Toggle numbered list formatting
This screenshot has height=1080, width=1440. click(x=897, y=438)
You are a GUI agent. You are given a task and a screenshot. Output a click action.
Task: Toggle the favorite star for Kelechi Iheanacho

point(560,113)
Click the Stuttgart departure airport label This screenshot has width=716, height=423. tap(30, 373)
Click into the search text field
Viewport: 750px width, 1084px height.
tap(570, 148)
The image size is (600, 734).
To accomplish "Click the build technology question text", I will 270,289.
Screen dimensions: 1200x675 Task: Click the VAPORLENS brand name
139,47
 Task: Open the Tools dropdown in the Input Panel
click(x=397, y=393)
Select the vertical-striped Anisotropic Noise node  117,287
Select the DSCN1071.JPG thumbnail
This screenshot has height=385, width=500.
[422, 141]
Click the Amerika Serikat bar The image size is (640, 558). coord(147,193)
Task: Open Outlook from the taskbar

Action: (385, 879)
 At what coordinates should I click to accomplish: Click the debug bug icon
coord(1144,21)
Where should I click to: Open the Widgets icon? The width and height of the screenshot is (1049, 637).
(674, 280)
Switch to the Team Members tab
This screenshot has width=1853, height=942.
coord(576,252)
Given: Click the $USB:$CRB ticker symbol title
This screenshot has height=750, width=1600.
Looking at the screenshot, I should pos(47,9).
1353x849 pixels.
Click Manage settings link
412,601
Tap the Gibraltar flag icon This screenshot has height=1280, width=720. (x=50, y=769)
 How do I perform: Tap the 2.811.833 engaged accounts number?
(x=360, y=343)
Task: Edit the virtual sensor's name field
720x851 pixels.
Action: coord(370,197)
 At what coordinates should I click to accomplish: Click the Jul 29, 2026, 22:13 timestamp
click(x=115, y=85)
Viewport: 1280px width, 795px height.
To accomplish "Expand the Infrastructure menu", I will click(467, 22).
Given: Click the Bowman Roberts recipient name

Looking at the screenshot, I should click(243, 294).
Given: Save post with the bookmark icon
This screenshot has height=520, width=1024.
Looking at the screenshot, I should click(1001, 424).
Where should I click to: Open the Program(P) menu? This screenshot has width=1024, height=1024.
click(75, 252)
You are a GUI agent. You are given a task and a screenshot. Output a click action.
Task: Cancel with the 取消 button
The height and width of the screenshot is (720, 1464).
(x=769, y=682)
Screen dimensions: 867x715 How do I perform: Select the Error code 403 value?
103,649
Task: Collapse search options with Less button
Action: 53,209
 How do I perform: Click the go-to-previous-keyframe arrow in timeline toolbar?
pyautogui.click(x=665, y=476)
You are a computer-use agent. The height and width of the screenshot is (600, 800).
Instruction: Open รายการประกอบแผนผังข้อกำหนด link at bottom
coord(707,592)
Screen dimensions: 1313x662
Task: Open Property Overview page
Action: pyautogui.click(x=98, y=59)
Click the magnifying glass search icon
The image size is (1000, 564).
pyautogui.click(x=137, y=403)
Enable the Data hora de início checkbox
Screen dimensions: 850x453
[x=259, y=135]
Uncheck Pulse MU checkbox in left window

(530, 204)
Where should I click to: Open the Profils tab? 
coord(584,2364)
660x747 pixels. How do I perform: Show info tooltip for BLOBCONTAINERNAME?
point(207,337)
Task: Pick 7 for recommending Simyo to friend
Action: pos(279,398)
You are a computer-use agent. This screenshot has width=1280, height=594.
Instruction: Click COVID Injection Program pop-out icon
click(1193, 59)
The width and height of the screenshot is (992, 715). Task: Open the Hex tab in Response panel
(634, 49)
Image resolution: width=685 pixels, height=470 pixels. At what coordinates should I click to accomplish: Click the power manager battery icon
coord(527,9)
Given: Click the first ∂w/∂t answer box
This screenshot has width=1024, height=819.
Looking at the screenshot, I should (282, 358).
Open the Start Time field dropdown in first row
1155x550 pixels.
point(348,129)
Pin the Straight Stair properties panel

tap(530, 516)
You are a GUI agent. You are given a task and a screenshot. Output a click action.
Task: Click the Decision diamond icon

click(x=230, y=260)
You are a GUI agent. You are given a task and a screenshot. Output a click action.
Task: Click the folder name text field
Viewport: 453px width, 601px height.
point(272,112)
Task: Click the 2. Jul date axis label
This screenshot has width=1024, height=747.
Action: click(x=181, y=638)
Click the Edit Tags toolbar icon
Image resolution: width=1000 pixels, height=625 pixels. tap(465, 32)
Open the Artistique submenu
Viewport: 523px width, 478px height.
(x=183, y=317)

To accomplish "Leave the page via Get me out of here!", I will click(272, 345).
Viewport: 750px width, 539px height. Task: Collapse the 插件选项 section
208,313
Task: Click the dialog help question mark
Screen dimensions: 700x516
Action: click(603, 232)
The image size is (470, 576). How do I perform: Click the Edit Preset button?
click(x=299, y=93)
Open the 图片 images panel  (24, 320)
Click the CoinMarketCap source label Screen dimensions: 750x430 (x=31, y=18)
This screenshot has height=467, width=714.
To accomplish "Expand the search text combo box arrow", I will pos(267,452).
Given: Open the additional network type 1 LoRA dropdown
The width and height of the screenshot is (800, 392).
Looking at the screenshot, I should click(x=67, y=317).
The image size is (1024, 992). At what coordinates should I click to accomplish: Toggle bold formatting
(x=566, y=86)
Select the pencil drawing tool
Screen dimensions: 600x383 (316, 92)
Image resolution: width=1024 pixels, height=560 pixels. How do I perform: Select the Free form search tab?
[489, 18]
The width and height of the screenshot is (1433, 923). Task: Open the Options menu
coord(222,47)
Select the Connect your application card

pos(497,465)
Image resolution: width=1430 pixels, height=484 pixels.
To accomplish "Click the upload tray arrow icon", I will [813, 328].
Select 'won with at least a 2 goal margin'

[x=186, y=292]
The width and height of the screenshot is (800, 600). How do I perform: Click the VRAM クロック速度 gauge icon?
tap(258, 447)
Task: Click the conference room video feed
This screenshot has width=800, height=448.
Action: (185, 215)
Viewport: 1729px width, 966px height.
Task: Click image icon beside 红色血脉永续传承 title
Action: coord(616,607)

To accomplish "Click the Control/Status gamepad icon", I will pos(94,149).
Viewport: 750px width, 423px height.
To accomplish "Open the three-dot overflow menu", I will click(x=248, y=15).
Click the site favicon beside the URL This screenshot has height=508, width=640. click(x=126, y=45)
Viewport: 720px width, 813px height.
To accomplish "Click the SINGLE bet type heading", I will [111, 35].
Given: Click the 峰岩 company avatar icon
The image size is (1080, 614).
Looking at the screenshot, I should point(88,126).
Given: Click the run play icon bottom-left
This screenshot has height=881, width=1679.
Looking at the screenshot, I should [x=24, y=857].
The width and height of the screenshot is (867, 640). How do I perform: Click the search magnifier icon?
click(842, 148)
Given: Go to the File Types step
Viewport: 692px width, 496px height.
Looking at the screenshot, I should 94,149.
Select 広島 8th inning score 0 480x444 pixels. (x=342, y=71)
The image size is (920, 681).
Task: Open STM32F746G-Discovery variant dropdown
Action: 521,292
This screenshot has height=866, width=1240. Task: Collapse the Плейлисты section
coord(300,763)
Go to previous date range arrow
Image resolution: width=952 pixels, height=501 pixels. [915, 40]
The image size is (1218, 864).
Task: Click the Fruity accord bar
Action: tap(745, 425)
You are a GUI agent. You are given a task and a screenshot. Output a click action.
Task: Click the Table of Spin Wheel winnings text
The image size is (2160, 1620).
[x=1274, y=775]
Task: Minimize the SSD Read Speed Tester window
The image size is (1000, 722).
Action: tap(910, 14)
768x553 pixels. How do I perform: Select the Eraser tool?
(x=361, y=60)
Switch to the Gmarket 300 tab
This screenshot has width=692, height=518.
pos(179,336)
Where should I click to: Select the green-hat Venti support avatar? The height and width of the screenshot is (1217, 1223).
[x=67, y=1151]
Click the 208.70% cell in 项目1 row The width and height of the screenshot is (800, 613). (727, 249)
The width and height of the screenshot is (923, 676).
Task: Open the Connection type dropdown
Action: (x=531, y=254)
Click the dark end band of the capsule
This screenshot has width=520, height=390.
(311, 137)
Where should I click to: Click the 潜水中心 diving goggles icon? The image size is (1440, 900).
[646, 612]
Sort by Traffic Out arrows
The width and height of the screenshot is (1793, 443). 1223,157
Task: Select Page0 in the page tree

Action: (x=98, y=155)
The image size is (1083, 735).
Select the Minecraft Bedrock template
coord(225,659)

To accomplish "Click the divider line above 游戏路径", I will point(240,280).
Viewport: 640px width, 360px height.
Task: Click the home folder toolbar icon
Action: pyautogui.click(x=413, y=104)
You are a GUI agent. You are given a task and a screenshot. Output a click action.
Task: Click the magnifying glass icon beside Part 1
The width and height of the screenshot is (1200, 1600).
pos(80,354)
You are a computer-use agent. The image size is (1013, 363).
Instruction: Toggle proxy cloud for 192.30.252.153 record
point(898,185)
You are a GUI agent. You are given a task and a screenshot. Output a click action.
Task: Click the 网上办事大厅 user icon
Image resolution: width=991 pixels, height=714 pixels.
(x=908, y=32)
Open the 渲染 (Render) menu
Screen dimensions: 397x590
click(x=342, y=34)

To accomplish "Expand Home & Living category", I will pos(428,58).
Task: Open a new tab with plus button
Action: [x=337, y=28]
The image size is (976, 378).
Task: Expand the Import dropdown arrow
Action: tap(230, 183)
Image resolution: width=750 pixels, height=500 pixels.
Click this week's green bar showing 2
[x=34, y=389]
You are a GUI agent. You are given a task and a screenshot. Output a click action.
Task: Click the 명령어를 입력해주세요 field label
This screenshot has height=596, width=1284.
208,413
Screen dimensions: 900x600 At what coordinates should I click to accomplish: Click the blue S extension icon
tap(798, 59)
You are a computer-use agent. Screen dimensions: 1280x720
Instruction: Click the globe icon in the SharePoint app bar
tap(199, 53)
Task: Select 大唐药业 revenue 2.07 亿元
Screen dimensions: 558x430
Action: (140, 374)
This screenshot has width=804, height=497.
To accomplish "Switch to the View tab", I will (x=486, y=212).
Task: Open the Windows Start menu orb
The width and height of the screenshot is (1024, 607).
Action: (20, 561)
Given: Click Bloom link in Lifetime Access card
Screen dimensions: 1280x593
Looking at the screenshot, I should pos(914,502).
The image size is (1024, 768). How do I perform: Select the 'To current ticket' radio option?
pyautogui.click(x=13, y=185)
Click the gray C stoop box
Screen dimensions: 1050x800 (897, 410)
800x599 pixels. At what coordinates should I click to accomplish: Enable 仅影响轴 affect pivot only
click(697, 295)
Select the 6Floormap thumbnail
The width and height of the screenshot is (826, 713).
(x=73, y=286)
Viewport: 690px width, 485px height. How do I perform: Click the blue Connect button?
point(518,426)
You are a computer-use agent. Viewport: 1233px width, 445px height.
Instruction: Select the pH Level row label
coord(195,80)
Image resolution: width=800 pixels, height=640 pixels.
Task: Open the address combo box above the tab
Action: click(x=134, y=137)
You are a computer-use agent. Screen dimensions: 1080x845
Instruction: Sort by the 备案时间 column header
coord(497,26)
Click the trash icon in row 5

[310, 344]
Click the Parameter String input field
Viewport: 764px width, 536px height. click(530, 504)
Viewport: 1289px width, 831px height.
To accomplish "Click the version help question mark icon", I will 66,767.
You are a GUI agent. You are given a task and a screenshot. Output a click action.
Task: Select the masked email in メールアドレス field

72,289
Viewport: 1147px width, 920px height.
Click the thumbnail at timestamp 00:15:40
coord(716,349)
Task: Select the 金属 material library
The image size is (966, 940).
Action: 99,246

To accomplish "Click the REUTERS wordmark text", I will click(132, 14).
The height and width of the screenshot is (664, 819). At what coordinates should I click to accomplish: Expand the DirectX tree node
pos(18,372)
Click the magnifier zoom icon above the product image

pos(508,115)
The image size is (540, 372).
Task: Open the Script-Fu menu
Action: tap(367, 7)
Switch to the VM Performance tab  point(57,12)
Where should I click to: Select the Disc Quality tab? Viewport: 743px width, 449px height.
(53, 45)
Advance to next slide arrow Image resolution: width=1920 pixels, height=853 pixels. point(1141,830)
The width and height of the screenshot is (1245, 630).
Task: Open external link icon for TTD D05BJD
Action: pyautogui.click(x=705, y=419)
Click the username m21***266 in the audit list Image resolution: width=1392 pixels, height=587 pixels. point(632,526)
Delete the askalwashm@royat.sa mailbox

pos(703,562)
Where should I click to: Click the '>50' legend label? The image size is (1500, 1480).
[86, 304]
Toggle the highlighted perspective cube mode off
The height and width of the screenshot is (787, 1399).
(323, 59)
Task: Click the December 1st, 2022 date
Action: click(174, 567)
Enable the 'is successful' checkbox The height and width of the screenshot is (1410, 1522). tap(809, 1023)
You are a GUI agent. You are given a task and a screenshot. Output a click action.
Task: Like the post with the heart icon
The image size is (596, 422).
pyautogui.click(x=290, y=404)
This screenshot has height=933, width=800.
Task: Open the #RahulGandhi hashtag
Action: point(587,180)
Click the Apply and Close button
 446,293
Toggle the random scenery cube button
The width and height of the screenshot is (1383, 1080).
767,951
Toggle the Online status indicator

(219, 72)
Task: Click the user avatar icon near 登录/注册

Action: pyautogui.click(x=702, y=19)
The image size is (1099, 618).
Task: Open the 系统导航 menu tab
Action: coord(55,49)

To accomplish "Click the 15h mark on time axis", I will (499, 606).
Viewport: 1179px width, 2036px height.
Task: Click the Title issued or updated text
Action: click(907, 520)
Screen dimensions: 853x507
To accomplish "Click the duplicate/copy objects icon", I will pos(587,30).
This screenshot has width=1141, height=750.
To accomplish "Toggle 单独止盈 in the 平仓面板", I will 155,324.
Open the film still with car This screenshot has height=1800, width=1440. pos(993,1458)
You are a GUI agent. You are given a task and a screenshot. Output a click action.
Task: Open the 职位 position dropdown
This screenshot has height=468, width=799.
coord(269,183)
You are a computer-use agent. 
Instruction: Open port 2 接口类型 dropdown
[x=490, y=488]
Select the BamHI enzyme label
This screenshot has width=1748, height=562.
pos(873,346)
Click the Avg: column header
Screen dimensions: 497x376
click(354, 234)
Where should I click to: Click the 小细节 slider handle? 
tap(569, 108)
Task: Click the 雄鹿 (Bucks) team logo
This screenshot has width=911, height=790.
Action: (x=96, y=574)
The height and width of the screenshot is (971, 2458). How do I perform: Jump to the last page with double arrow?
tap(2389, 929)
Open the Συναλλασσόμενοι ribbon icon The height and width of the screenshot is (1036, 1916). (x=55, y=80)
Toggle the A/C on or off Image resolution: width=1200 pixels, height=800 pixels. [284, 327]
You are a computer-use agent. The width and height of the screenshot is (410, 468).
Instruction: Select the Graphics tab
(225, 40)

--

The line above containing "You are a computer-use agent. Viewport: 1233px", the line containing "You are a computer-use agent. Screen dimensions: 1080x845", and every line between them are to be transcribed exactly; no other line is wanted.

• Output of the exercise:
You are a computer-use agent. Viewport: 1233px width, 445px height.
Instruction: Select the pH Level row label
coord(195,80)
Image resolution: width=800 pixels, height=640 pixels.
Task: Open the address combo box above the tab
Action: click(x=134, y=137)
You are a computer-use agent. Screen dimensions: 1080x845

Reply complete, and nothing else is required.